Celem wybuchu byli funkcjonariusze służb bezpieczeństwa
Co najmniej pięć osób, w większości policjantów, zostało rannych w eksplozji w mieście Quetta w niedzielę w niespokojnej pakistańskiej prowincji Balochistan, w kolejnym przypadku systematycznych ataków na funkcjonariuszy służb bezpieczeństwa w kraju, zorganizowanych przez zdelegalizowanych pakistańskich talibów.
Eksplozja miała miejsce w rejonie Quetta Police Lines, a ranni, którymi są głównie policjanci, zostali przewiezieni do Szpitala Cywilnego w mieście. Funkcjonariusze policji powiedzieli, że miejsce wybuchu zostało otoczone kordonem.
Do odpowiedzialności za atak przyznał się zdelegalizowany Tehreek-e-Taliban Pakistan (TTP).
Oświadczyła, że celem wybuchu byli funkcjonariusze służb bezpieczeństwa.
Tymczasem mecz pokazowy Pakistan Super League (PSL) z udziałem znanych zawodników, takich jak kapitan Babar Azam i były zawodnik Shahid Afridi, rozgrywany na stadionie Nawab Akbar Bugti w Quetta musiał zostać na krótko wstrzymany z powodu wybuchu.
Żaden z graczy nie został ranny, powiedzieli urzędnicy.
Ostatni incydent ma miejsce kilka dni po tym, jak talibski zamachowiec samobójca wysadził się w powietrze podczas popołudniowych modlitw w meczecie w Peszawarze, zabijając 101 osób i raniąc ponad 200 innych.
Pakistan został dotknięty falą terroryzmu, głównie w prowincji Khyber Pakhtunkhwa, ale także w Balochistanie i mieście Mianwali w Pendżabie, które graniczy z niespokojną prowincją Khyber Pakhtunkhwa.
Podczas piątkowego posiedzenia Komitetu Najwyższego, pakistańskie kierownictwo cywilne i wojskowe postanowiło zwrócić się o interwencję do szefa afgańskich talibów Haibuttallaha Akhundzady, aby kontrolować TTP, jak podaje gazeta The Express Tribune.
W listopadzie ubiegłego roku TTP odwołał bezterminowe zawieszenie broni uzgodnione z rządem w czerwcu 2022 roku i nakazał swoim bojownikom przeprowadzanie ataków na siły bezpieczeństwa.
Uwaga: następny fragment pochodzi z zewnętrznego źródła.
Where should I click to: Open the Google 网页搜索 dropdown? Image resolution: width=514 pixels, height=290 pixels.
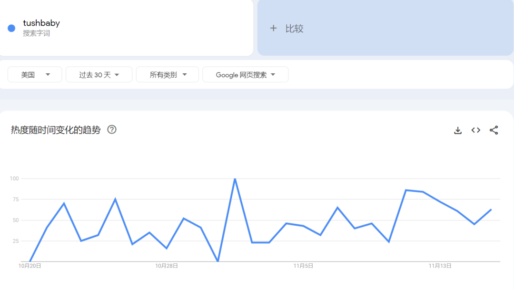(245, 75)
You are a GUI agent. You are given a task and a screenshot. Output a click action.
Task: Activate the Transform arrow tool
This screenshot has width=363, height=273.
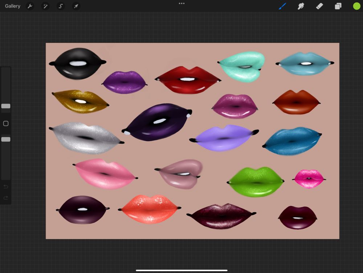point(76,6)
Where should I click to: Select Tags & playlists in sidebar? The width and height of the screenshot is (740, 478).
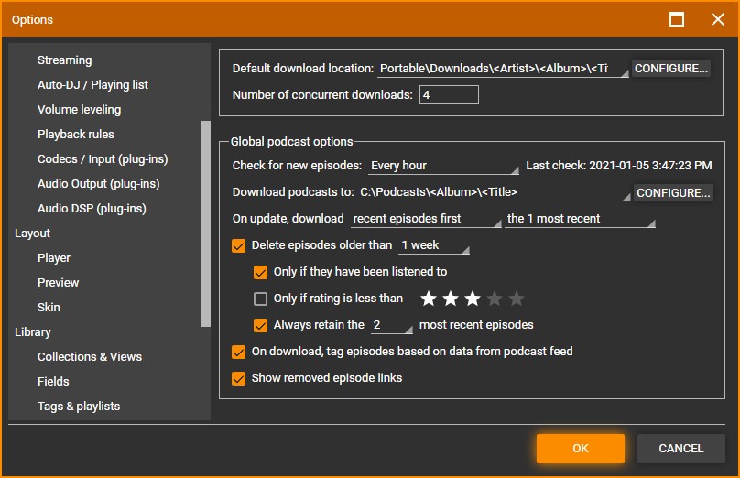(79, 407)
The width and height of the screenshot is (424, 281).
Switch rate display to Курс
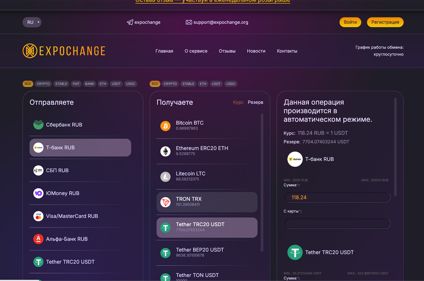(238, 102)
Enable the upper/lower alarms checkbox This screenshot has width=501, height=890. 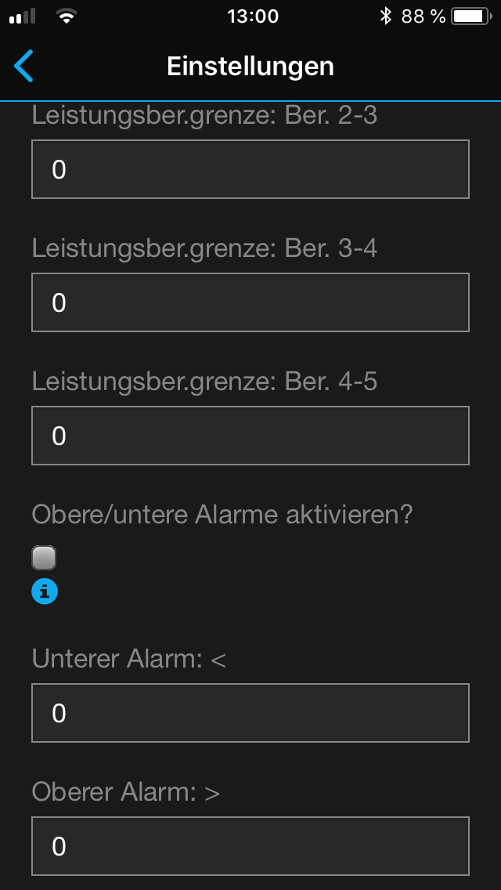coord(44,558)
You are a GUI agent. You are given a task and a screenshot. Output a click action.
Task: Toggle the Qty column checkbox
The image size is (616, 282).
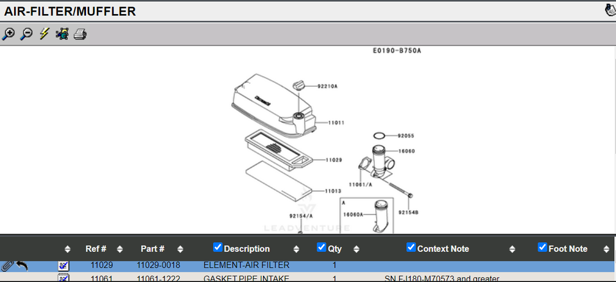click(321, 247)
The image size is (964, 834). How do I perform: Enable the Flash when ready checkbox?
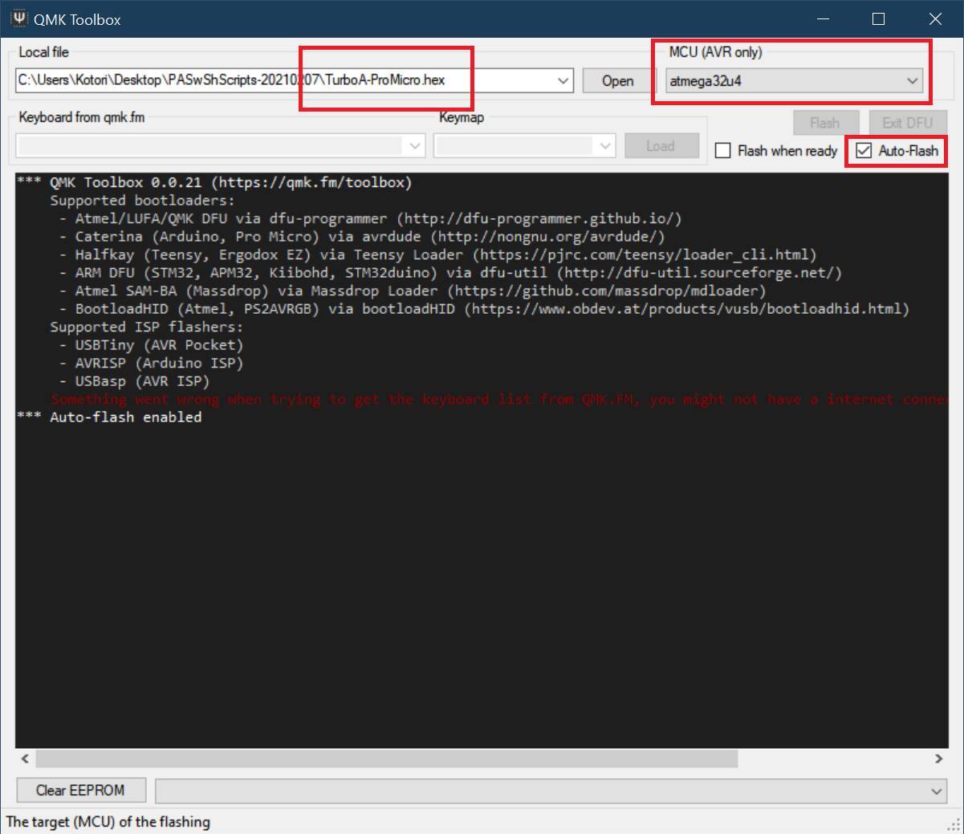click(x=723, y=151)
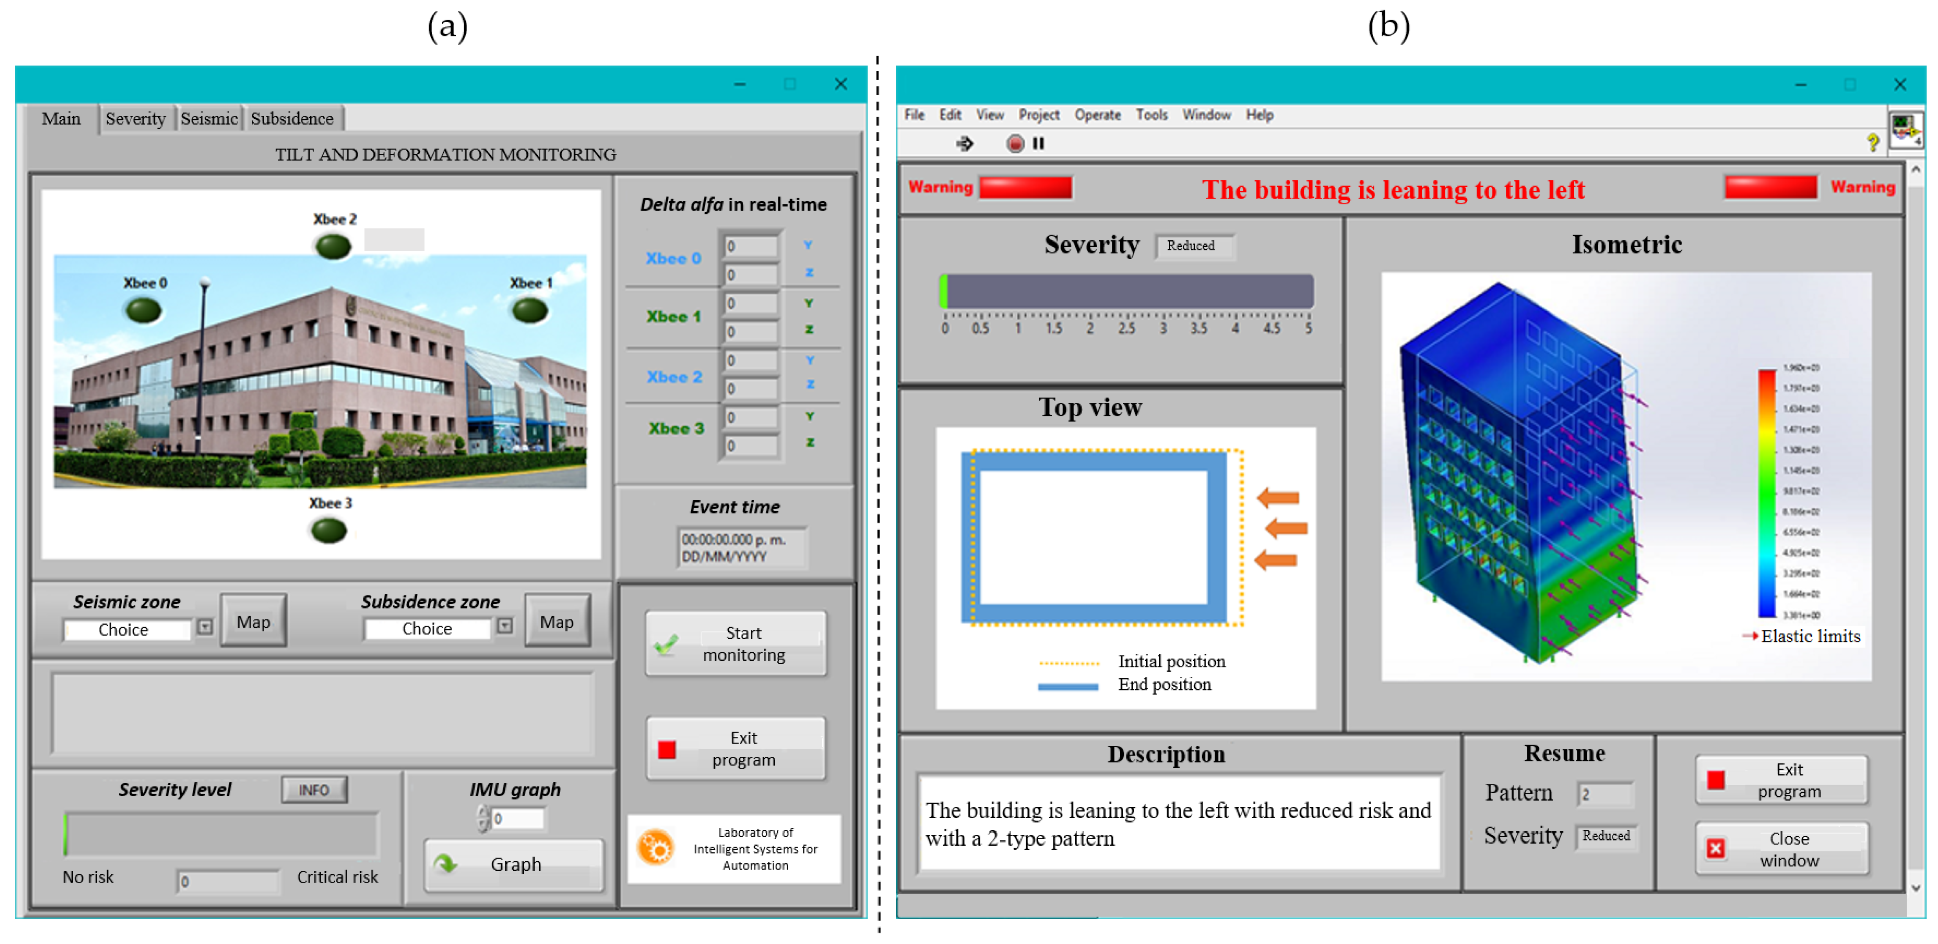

TTP, która uważana jest za blisko związaną z Al-Kaidą, zagroziła, że jeśli koalicja rządząca nadal nie będzie wprowadzać surowych środków przeciwko bojownikom, to ich celem będą najwyżsi przywódcy PML-N premiera Sharifa i PPP ministra spraw zagranicznych Bilawala Bhutto-Zardariego.
Pakistan liczył na to, że afgańscy talibowie po dojściu do władzy zaprzestaną wykorzystywania swojej ziemi przeciwko Pakistanowi, wydalając agentów TTP, ale najwyraźniej odmówili tego za cenę nadwerężenia więzi z Islamabadem.
TTP, utworzona jako grupa parasolowa kilku ugrupowań bojowników w 2007 r., odwołała zawieszenie broni z rządem federalnym i nakazała swoim bojownikom przeprowadzanie ataków terrorystycznych w całym kraju.
Grupa, która uważana jest za bliską Al-Kaidzie, została obwiniona o kilka śmiertelnych ataków w całym Pakistanie, w tym atak na kwaterę główną armii w 2009 r., zamachy na bazy wojskowe i zamach bombowy w 2008 r. na hotel Marriott w Islamabadzie.
W 2014 r. pakistańscy talibowie zaatakowali Army Public School w północno-zachodnim mieście Peszawar, zabijając co najmniej 150 osób, w tym 131 uczniów.